» WHAT YOU WILL DO:
Where the listing below has a line containing "Where should I", output that line and all lines after it, verbatim, and no others.

-- -- --

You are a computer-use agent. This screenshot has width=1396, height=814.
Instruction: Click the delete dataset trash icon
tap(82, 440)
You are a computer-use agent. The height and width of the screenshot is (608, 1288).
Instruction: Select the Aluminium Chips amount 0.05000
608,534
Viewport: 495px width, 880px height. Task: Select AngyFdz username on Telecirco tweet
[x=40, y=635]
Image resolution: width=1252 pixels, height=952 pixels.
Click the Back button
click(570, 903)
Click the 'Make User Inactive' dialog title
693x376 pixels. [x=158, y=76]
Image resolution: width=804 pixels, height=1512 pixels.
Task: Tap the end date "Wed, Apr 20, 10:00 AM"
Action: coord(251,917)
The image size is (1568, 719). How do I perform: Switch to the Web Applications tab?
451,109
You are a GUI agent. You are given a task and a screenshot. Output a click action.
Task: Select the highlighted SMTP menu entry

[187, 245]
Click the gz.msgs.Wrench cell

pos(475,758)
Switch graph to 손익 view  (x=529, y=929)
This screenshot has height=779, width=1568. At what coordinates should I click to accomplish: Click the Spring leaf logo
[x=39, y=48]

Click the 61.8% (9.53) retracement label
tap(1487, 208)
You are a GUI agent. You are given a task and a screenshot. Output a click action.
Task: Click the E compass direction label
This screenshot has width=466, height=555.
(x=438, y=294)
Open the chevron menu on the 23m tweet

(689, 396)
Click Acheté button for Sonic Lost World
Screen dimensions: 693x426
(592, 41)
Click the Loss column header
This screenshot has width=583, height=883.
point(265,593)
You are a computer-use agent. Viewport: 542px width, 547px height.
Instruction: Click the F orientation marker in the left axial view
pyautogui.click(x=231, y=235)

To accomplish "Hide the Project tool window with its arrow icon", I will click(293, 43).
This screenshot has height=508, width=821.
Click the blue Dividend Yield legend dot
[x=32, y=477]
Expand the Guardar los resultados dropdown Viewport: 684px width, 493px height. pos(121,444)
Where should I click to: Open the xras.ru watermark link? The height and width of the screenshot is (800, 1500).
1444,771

-- -- --

» ANSWER FOR THE TASK:
Where should I click to: Open the xras.ru watermark link? The height and width of the screenshot is (800, 1500).
1444,771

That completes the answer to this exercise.